## INSTRUCTION 1
Reproduce the portion of the Harlem Renaissance passage starting at "The conference opened" and ending at "rich (Black) people.".

## READING TEXT
The conference opened with an overview of twentieth century arts
movements, by NCA national president, Kwame Brathwaite, with a PowerPoint
presentation “From the Harlem Renaissance to the New Melanian”, a
reference to the resurgence of the art of melanin rich (Black) people.
Much of the writings of the Harlem Renaissance started during the Garvey
years when Black pride was being proclaimed. Brathwaite, quoting from The
Other Side of Color, the classic book by Dr. David C. Driskell, it was
stated, “Alain Locke, who along with William E .B .DuBois was considered
to be leading literary figures of the renaissance, speaks of Aaron Douglas
perhaps the most recognized visual artist of the movement, as being, ‘the
father of black art in America.’ He notes that Douglas was among the first
to choose African iconography as a means of connecting his art to Africa
and the ancestral legacy.”
According to Brathwaite, “the Renaissance was followed by Theodore
Roosevelt’s Works Progress Administration (WPA) program that funded Black
artists allowing them to produce many great works while allowing workers
to maintain their sense of self-esteem. Many written and oral histories,
books, plays, posters, photographs architectural histories and fine works
of art were produced during this brief period in US history. Many works of
art took on political themes with subjects such as The Scottsboro case,
involving nine Black youths that were accused of raping two white girls.

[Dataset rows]
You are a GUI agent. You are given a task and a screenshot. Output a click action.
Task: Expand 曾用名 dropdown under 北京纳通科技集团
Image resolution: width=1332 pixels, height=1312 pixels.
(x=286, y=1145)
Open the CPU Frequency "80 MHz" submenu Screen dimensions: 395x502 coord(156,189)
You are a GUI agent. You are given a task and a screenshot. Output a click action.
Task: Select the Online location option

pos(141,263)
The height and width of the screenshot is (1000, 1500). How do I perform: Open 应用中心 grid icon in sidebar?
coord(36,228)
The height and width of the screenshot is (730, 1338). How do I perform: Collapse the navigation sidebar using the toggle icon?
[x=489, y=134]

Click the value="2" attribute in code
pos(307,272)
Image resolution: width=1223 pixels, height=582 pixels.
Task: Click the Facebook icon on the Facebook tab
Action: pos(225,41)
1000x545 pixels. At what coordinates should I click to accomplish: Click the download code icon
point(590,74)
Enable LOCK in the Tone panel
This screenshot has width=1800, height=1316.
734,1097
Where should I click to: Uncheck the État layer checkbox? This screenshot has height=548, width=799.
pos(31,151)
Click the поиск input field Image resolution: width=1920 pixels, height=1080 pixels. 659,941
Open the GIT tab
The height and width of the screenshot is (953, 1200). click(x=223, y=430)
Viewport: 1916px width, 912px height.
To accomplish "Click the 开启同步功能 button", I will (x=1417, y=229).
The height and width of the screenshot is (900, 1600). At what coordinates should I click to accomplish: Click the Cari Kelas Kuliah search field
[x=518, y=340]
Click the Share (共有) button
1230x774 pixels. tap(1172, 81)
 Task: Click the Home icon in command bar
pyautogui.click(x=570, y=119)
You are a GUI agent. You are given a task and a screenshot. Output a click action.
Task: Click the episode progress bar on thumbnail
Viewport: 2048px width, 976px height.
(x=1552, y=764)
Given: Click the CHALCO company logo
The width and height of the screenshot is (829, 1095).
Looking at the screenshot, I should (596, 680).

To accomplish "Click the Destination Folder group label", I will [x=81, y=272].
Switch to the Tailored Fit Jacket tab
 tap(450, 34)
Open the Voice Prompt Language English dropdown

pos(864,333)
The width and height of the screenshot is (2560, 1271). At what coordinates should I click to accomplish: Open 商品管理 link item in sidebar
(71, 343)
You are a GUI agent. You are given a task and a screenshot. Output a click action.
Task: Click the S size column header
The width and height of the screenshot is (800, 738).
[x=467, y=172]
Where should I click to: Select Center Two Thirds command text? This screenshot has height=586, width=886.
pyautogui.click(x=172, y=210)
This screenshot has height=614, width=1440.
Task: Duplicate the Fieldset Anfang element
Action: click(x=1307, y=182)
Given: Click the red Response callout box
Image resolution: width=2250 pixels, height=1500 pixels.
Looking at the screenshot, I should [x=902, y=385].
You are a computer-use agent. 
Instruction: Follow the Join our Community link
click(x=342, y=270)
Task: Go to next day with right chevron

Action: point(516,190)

## INSTRUCTION 2
Rewrite the dataset entries as a JSON list of strings, one string per line and with blank lines omitted. Start at the first line of the entries and end at the line containing "Open the CPU".

## EXERCISE RESPONSE 1
The conference opened with an overview of twentieth century arts
movements, by NCA national president, Kwame Brathwaite, with a PowerPoint
presentation “From the Harlem Renaissance to the New Melanian”, a
reference to the resurgence of the art of melanin rich (Black) people.

## EXERCISE RESPONSE 2
[
  "You are a GUI agent. You are given a task and a screenshot. Output a click action.",
  "Task: Expand 曾用名 dropdown under 北京纳通科技集团",
  "Image resolution: width=1332 pixels, height=1312 pixels.",
  "(x=286, y=1145)",
  "Open the CPU Frequency \"80 MHz\" submenu Screen dimensions: 395x502 coord(156,189)"
]